:: WRITTEN INSTRUCTION ::
Write out the lines below word for word, leaving out the pictures.

:: RECORDS SUPPLIED ::

------

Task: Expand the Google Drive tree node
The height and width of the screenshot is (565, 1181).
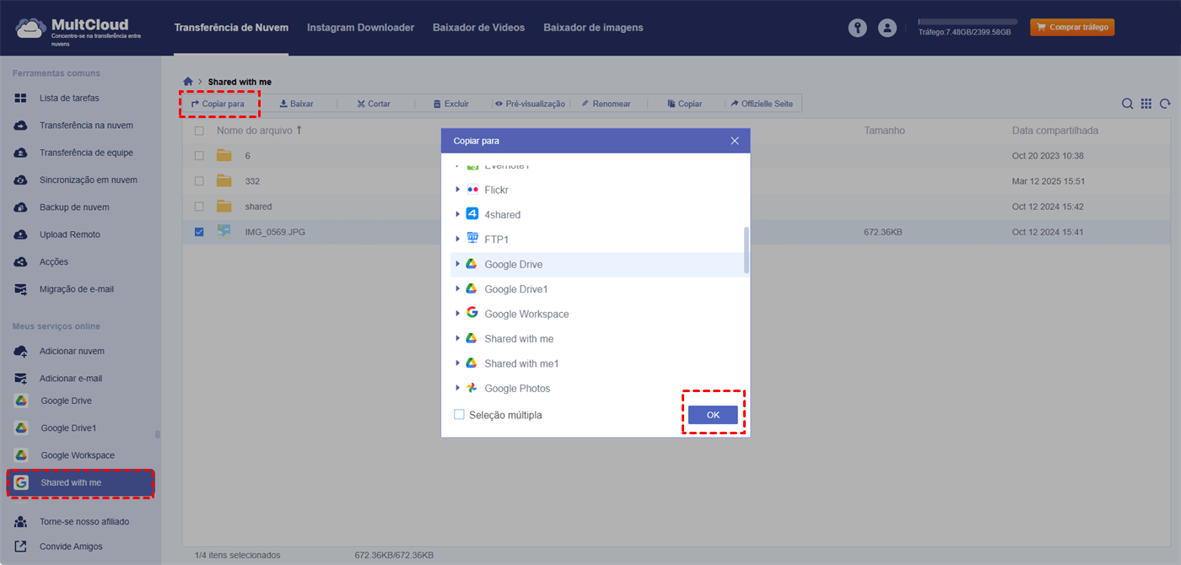Action: pyautogui.click(x=458, y=264)
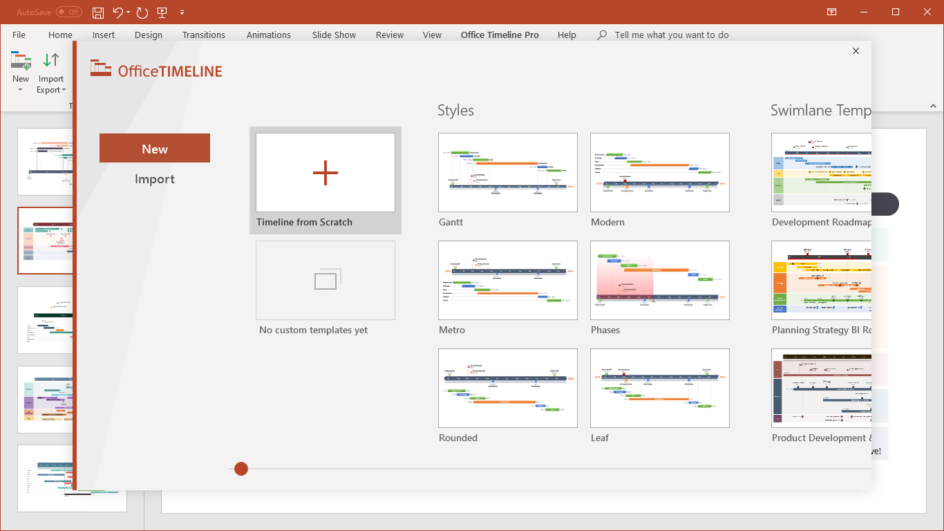
Task: Click the Undo icon
Action: click(117, 12)
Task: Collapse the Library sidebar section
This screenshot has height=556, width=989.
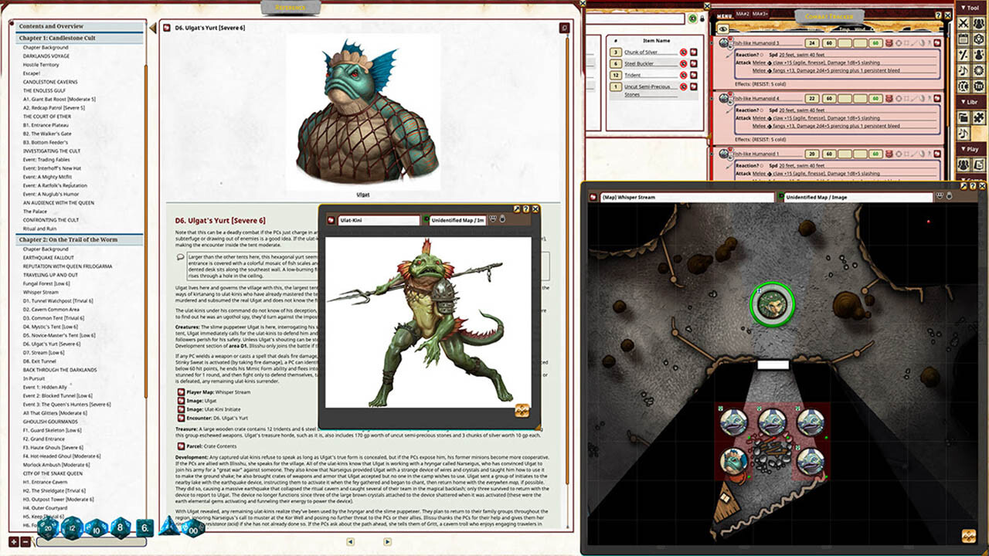Action: pyautogui.click(x=972, y=102)
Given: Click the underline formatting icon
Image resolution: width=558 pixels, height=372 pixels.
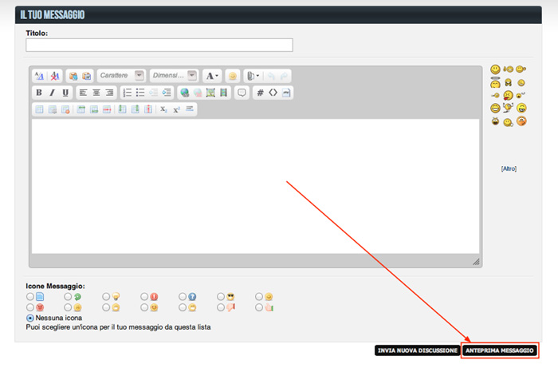Looking at the screenshot, I should point(65,93).

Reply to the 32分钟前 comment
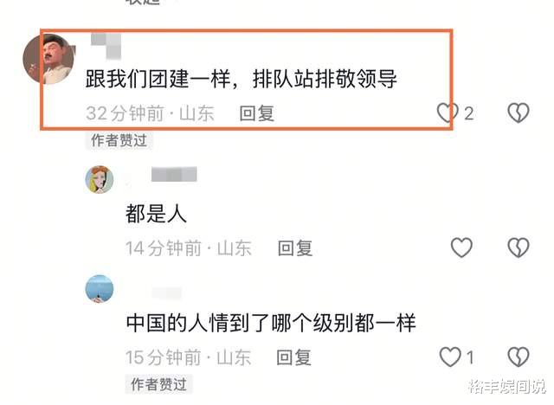(x=257, y=113)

------

:: WORKED ANSWER ::
Task: Expand the Google Drive tree node
The height and width of the screenshot is (565, 1181).
Action: pyautogui.click(x=458, y=264)
Task: Click the Undo icon
Action: click(117, 12)
Task: Collapse the Library sidebar section
This screenshot has height=556, width=989.
Action: pyautogui.click(x=972, y=102)
Given: Click the underline formatting icon
Image resolution: width=558 pixels, height=372 pixels.
Looking at the screenshot, I should point(65,93).

Reply to the 32分钟前 comment
(x=257, y=113)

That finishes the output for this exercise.